Requirement:
Set down the entries below exactly as written.

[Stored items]
§
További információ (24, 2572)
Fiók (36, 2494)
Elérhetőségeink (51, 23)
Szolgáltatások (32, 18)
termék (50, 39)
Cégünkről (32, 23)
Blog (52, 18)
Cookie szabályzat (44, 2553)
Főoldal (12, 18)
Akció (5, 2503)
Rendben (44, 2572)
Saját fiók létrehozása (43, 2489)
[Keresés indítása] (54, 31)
§
Reply:
További információ (24, 2572)
Fiók (36, 2494)
Elérhetőségeink (51, 23)
Szolgáltatások (32, 18)
termék (50, 39)
Cégünkről (32, 23)
Blog (52, 18)
Cookie szabályzat (44, 2553)
Főoldal (12, 18)
Akció (5, 2503)
Rendben (44, 2572)
Saját fiók létrehozása (43, 2489)
[Keresés indítása] (54, 31)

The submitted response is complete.